TASK TO CARRY OUT. In the text on User Account Control, what word do you preface a command with in Linux?

DOCUMENT SEGMENT.
------------------------------------------------------------------------
Windows Vista and Windows 7 have a feature called UAC, which stands for User Account Control. It’s a good idea – programs can’t touch certain files or take certain actions unless you, the user, explicitly grant them administrative privileges. Sounds useful!

To get to the point of this article, as much as UAC is a good idea, it can be very annoying sometimes. Say you want to edit a config file in C:\Program Files\MyApp with Notepad++, your favourite text editor. Normally you’d right click on the file and click “Edit Notepad++” in the context menu. This won’t work in Program Files, though, as it’s a restricted folder. You need to launch Notepad++ with admin rights before you can open your file. (You might be able to read the file without admin rights, but you certainly won’t be able to save your changes!)

Or say you want to do something nifty from the command prompt. In Linux, you’d preface your command with sudo and enter your password when prompted. In Windows, you can’t do that. You need to launch your command prompt with elevated privileges, like so:

That’s: Start -> type “cmd” -> right click -> Run as administrator. Easy.
------------------------------------------------------------------------
STORED DATA.
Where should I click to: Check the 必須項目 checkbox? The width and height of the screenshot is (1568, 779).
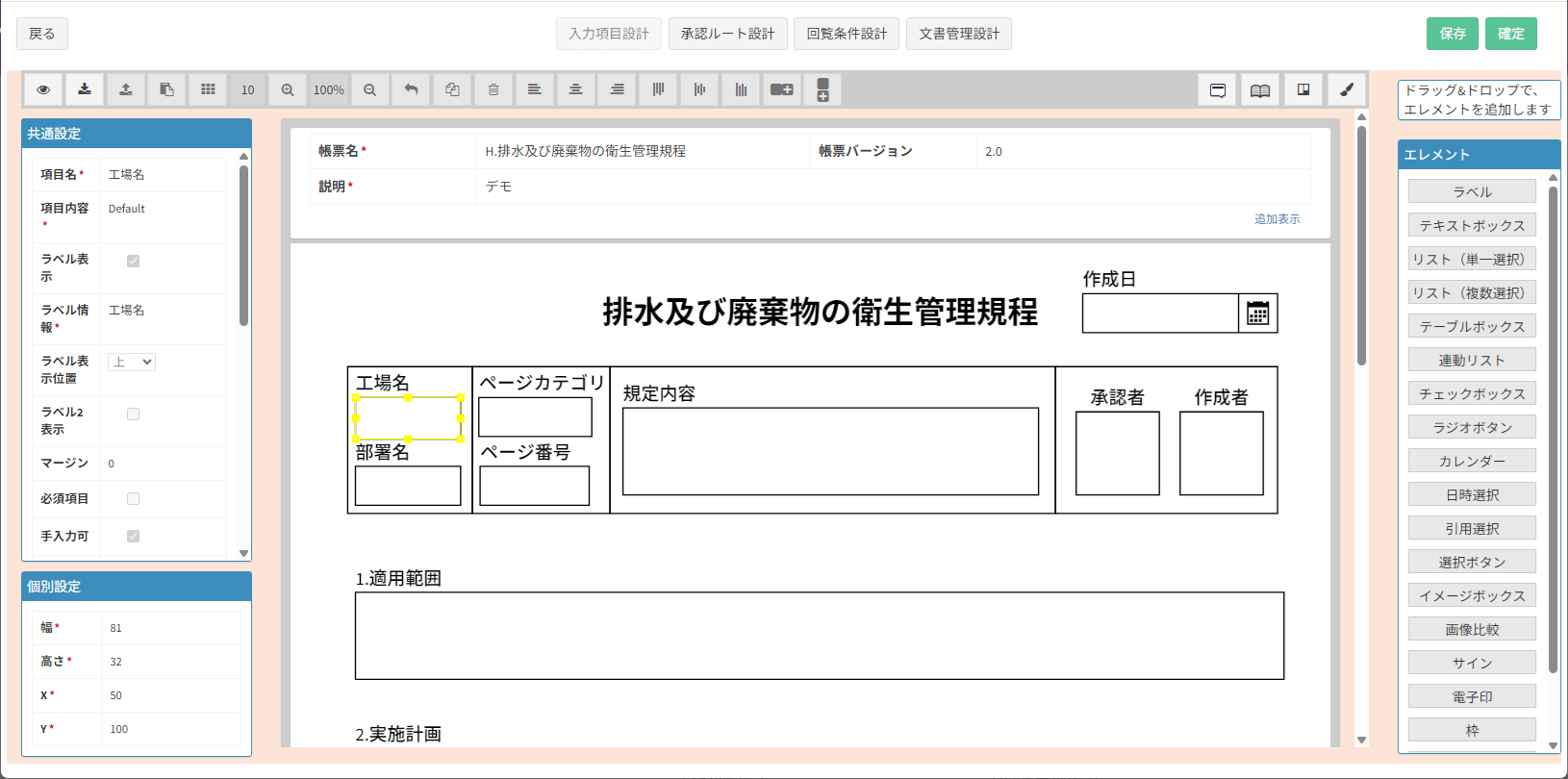134,499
------------------------------------------------------------------------
EXPECTED OUTPUT. sudo